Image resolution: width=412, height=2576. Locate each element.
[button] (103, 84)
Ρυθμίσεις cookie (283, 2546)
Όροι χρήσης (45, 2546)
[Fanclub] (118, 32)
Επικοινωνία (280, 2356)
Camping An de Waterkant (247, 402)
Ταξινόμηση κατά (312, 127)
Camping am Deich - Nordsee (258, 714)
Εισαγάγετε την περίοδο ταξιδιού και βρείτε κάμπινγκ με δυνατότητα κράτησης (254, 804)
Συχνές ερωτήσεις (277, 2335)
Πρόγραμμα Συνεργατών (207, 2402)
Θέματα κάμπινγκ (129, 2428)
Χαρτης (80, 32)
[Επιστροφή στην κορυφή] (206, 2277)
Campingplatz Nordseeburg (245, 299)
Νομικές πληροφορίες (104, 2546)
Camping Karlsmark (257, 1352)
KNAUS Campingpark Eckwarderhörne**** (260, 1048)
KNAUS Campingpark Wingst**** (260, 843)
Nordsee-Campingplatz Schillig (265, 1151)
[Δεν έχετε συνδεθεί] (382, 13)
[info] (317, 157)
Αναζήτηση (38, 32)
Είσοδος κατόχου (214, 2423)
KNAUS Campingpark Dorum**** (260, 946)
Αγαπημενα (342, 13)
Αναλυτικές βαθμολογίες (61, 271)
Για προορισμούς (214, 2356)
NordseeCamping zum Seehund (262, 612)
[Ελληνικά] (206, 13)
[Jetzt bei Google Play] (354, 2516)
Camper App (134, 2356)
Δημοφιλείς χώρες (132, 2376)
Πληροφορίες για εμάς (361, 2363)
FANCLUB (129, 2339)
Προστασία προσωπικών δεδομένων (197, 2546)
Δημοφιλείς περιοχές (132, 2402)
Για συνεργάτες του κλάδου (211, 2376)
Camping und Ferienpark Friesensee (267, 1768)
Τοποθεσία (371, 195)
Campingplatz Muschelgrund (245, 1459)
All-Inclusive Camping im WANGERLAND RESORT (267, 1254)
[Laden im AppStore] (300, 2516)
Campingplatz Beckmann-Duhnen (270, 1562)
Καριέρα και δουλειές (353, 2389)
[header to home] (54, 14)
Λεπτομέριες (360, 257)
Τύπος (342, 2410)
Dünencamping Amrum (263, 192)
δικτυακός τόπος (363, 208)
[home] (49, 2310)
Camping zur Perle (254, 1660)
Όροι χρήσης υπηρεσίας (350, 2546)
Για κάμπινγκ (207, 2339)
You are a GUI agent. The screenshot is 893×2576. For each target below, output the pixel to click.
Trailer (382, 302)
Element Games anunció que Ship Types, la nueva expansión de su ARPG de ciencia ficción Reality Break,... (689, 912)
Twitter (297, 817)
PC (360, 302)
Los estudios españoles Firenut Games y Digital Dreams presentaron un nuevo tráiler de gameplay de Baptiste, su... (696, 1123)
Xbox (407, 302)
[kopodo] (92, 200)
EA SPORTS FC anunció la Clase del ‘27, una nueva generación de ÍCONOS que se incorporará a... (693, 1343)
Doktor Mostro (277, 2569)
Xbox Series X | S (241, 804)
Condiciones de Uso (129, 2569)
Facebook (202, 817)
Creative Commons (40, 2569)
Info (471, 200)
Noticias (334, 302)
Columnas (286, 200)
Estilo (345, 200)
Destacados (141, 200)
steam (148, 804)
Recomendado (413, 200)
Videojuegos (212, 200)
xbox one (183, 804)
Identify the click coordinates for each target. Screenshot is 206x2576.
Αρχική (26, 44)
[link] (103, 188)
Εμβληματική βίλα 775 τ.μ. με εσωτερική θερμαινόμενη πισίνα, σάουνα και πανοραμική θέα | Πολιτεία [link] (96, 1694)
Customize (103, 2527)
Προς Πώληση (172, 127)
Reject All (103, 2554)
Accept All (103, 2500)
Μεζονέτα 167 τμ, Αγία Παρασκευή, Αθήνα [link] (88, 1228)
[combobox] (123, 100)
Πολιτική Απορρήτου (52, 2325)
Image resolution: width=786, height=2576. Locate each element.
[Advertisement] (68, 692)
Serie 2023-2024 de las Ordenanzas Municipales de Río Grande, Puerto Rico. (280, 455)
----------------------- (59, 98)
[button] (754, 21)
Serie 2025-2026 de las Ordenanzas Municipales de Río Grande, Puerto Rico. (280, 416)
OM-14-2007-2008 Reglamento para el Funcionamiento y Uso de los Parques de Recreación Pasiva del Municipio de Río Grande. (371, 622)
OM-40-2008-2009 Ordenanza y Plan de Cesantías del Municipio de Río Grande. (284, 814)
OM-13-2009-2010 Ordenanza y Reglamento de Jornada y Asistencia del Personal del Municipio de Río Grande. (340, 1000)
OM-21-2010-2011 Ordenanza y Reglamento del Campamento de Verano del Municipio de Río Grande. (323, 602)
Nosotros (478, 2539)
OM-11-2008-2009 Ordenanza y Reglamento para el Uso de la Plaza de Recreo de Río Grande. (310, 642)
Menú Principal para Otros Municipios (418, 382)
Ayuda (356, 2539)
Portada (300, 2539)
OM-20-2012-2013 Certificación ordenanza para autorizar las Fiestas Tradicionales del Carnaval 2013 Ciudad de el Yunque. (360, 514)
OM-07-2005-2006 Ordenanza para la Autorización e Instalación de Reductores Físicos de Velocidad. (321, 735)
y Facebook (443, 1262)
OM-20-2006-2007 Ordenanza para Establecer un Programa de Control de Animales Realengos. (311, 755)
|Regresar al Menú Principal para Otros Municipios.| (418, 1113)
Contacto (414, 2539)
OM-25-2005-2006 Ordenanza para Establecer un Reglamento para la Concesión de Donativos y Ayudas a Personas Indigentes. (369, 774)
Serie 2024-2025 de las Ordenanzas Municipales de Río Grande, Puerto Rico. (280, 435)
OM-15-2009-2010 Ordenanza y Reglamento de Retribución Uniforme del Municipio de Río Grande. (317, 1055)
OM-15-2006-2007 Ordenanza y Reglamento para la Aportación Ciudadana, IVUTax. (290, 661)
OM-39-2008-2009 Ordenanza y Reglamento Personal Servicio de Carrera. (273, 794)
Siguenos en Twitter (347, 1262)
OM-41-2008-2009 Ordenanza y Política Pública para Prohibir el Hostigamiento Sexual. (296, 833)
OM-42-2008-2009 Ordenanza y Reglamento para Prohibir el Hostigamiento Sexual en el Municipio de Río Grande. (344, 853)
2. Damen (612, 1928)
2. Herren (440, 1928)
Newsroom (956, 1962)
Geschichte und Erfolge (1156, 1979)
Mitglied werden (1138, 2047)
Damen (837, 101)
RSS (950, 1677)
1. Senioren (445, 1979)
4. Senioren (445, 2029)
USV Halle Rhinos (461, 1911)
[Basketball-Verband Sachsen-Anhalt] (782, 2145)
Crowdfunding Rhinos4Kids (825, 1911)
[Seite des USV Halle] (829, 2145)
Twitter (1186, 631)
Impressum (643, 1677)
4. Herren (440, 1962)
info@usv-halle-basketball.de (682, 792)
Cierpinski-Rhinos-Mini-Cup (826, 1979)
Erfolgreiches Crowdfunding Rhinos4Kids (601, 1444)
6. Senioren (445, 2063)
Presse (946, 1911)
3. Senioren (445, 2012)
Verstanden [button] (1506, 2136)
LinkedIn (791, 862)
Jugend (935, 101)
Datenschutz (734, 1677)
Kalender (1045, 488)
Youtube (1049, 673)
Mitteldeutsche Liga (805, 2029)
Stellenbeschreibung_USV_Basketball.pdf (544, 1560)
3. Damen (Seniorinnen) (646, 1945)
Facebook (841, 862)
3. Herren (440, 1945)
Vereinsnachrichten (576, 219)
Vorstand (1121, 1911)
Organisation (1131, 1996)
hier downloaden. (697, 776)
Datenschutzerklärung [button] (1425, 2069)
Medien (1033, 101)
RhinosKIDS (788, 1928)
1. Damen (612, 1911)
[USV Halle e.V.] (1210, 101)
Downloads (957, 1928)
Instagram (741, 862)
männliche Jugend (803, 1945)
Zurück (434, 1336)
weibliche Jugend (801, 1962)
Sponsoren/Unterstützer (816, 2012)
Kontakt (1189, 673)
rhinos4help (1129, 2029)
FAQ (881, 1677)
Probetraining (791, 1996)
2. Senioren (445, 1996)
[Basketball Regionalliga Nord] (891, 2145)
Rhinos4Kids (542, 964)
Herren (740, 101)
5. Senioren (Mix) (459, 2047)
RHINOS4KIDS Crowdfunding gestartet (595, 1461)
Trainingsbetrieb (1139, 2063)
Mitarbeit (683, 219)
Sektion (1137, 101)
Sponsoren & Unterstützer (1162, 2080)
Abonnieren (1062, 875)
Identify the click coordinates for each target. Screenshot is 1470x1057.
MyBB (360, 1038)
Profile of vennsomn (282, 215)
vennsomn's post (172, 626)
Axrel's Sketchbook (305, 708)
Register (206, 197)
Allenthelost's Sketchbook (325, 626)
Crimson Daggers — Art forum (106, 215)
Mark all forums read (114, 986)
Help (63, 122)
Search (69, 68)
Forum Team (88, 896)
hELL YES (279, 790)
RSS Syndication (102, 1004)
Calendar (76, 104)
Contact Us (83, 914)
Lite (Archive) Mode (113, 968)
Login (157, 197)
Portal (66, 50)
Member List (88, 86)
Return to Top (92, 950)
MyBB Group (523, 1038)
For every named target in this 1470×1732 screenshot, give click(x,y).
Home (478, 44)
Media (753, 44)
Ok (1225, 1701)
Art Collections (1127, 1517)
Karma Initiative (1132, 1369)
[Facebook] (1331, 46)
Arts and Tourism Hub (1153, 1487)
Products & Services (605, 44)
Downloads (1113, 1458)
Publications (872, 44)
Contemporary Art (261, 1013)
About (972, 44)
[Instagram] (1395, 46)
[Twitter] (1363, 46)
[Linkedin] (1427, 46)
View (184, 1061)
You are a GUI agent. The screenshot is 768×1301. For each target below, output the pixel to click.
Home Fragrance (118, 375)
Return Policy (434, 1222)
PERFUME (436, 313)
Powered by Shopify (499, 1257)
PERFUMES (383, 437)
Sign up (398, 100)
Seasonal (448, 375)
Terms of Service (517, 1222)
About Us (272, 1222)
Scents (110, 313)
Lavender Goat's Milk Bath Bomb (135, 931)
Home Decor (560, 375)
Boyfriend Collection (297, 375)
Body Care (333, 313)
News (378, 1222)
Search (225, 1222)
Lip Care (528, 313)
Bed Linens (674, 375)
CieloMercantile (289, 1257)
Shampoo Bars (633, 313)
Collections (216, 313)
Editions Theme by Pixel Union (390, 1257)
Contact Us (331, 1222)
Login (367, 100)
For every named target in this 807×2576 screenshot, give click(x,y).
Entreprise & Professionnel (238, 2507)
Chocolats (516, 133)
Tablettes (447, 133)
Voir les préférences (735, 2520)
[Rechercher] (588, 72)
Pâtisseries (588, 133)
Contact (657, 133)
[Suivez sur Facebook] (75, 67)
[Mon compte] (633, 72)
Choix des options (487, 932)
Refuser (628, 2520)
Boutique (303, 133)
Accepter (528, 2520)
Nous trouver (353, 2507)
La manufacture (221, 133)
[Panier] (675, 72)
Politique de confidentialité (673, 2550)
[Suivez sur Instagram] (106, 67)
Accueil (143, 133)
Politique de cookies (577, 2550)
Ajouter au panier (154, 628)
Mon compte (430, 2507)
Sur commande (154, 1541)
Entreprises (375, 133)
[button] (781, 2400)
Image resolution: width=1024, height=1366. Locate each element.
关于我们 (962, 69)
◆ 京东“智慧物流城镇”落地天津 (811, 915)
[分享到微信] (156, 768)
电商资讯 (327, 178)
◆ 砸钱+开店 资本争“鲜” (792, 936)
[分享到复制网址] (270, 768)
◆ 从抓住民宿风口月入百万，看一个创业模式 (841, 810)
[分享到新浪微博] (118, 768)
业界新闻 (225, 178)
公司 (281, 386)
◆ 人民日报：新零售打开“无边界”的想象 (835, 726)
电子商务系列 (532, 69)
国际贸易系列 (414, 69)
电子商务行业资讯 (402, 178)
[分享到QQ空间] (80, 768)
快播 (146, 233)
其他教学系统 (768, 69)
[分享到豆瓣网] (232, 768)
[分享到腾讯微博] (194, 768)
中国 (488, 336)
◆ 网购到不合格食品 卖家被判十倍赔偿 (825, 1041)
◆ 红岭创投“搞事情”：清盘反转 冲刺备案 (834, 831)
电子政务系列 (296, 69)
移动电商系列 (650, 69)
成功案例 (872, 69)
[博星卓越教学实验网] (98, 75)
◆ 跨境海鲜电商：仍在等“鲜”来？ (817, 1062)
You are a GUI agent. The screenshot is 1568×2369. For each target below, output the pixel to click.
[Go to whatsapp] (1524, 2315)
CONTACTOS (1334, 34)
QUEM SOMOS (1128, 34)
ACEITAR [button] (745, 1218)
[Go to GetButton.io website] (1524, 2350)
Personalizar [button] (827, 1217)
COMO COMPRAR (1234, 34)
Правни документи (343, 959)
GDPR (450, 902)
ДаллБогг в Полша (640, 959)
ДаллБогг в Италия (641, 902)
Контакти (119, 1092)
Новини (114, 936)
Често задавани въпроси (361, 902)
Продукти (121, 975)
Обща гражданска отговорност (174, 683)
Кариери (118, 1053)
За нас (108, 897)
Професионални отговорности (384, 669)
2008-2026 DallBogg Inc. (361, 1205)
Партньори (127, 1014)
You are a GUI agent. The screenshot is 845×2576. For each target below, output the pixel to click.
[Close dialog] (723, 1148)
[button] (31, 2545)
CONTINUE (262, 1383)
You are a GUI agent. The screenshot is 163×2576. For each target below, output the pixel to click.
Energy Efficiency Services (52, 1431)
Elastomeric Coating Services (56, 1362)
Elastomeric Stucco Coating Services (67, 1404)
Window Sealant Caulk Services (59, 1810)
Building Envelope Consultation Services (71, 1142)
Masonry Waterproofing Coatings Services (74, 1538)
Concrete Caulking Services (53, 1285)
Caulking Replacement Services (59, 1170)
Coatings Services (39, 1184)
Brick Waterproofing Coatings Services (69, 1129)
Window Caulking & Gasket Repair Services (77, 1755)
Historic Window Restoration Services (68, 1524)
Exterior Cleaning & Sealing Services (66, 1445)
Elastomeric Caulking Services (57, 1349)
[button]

# # # #

* DIRECTIONS *
Give back exactly the lines above starting at the line where "Nous trouver (353, 2507)" appears and ending at the line where "Новини (114, 936)" appears, both included, with no other lines.

* SOLUTION FOR THIS PROBLEM *
Nous trouver (353, 2507)
La manufacture (221, 133)
[Panier] (675, 72)
Politique de confidentialité (673, 2550)
[Suivez sur Instagram] (106, 67)
Accueil (143, 133)
Politique de cookies (577, 2550)
Ajouter au panier (154, 628)
Mon compte (430, 2507)
Sur commande (154, 1541)
Entreprises (375, 133)
[button] (781, 2400)
Image resolution: width=1024, height=1366. Locate each element.
关于我们 (962, 69)
◆ 京东“智慧物流城镇”落地天津 (811, 915)
[分享到微信] (156, 768)
电商资讯 (327, 178)
◆ 砸钱+开店 资本争“鲜” (792, 936)
[分享到复制网址] (270, 768)
◆ 从抓住民宿风口月入百万，看一个创业模式 (841, 810)
[分享到新浪微博] (118, 768)
业界新闻 (225, 178)
公司 (281, 386)
◆ 人民日报：新零售打开“无边界”的想象 (835, 726)
电子商务系列 (532, 69)
国际贸易系列 (414, 69)
电子商务行业资讯 (402, 178)
[分享到QQ空间] (80, 768)
快播 (146, 233)
其他教学系统 (768, 69)
[分享到豆瓣网] (232, 768)
[分享到腾讯微博] (194, 768)
中国 (488, 336)
◆ 网购到不合格食品 卖家被判十倍赔偿 (825, 1041)
◆ 红岭创投“搞事情”：清盘反转 冲刺备案 (834, 831)
电子政务系列 (296, 69)
移动电商系列 (650, 69)
成功案例 (872, 69)
[博星卓越教学实验网] (98, 75)
◆ 跨境海鲜电商：仍在等“鲜”来？ (817, 1062)
You are a GUI agent. The screenshot is 1568×2369. For each target below, output the pixel to click.
[Go to whatsapp] (1524, 2315)
CONTACTOS (1334, 34)
QUEM SOMOS (1128, 34)
ACEITAR [button] (745, 1218)
[Go to GetButton.io website] (1524, 2350)
Personalizar [button] (827, 1217)
COMO COMPRAR (1234, 34)
Правни документи (343, 959)
GDPR (450, 902)
ДаллБогг в Полша (640, 959)
ДаллБогг в Италия (641, 902)
Контакти (119, 1092)
Новини (114, 936)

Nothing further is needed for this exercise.